[[ Source data open ]]

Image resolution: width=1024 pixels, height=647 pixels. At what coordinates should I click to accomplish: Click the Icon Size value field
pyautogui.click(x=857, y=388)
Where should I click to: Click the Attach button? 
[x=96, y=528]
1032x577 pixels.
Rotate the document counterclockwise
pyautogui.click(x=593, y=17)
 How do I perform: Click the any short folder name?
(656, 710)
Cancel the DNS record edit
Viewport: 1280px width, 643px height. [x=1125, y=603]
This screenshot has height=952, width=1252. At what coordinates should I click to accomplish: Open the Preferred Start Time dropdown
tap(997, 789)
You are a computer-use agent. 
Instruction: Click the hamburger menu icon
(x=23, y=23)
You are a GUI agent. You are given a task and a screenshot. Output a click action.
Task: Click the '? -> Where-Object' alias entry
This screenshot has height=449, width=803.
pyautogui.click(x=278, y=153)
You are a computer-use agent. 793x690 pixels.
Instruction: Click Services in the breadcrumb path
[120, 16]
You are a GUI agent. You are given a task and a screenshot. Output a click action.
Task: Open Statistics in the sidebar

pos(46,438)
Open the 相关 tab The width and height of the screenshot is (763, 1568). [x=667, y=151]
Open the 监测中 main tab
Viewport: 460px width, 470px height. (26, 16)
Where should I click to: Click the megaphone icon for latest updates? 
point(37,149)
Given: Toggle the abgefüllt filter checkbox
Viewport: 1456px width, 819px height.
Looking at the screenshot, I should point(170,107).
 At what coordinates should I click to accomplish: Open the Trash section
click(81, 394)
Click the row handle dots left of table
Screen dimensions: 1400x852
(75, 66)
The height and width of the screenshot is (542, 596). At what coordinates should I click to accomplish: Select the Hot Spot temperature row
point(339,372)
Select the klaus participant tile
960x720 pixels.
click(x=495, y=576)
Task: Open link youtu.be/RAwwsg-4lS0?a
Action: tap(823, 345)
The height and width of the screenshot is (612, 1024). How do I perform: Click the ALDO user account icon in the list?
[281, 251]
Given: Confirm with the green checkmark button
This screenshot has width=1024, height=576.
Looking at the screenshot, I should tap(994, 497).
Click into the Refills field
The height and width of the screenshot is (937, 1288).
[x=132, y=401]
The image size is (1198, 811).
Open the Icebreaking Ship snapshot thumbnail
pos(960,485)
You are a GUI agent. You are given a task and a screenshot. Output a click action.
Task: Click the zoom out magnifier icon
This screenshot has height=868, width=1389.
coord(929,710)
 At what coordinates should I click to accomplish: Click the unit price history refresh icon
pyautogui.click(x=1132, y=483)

[[ Source data closed ]]

#### [What the task asks]
Repeat back all entries verbatim.

#### [Written reply]
Image resolution: width=1024 pixels, height=647 pixels. At what coordinates should I click to accomplish: Click the Icon Size value field
pyautogui.click(x=857, y=388)
Where should I click to: Click the Attach button? 
[x=96, y=528]
1032x577 pixels.
Rotate the document counterclockwise
pyautogui.click(x=593, y=17)
 How do I perform: Click the any short folder name?
(656, 710)
Cancel the DNS record edit
Viewport: 1280px width, 643px height. [x=1125, y=603]
This screenshot has height=952, width=1252. At what coordinates should I click to accomplish: Open the Preferred Start Time dropdown
tap(997, 789)
You are a computer-use agent. 
Instruction: Click the hamburger menu icon
(x=23, y=23)
You are a GUI agent. You are given a task and a screenshot. Output a click action.
Task: Click the '? -> Where-Object' alias entry
This screenshot has height=449, width=803.
pyautogui.click(x=278, y=153)
You are a computer-use agent. 793x690 pixels.
Instruction: Click Services in the breadcrumb path
[120, 16]
You are a GUI agent. You are given a task and a screenshot. Output a click action.
Task: Open Statistics in the sidebar

pos(46,438)
Open the 相关 tab The width and height of the screenshot is (763, 1568). [x=667, y=151]
Open the 监测中 main tab
Viewport: 460px width, 470px height. (26, 16)
Where should I click to: Click the megaphone icon for latest updates? 
point(37,149)
Given: Toggle the abgefüllt filter checkbox
Viewport: 1456px width, 819px height.
Looking at the screenshot, I should point(170,107).
 At what coordinates should I click to accomplish: Open the Trash section
click(81, 394)
Click the row handle dots left of table
Screen dimensions: 1400x852
(75, 66)
The height and width of the screenshot is (542, 596). At what coordinates should I click to accomplish: Select the Hot Spot temperature row
point(339,372)
Select the klaus participant tile
960x720 pixels.
click(x=495, y=576)
Task: Open link youtu.be/RAwwsg-4lS0?a
Action: tap(823, 345)
The height and width of the screenshot is (612, 1024). How do I perform: Click the ALDO user account icon in the list?
[281, 251]
Given: Confirm with the green checkmark button
This screenshot has width=1024, height=576.
Looking at the screenshot, I should tap(994, 497).
Click into the Refills field
The height and width of the screenshot is (937, 1288).
[x=132, y=401]
The image size is (1198, 811).
Open the Icebreaking Ship snapshot thumbnail
pos(960,485)
You are a GUI agent. You are given a task and a screenshot. Output a click action.
Task: Click the zoom out magnifier icon
This screenshot has height=868, width=1389.
coord(929,710)
 At what coordinates should I click to accomplish: Click the unit price history refresh icon
pyautogui.click(x=1132, y=483)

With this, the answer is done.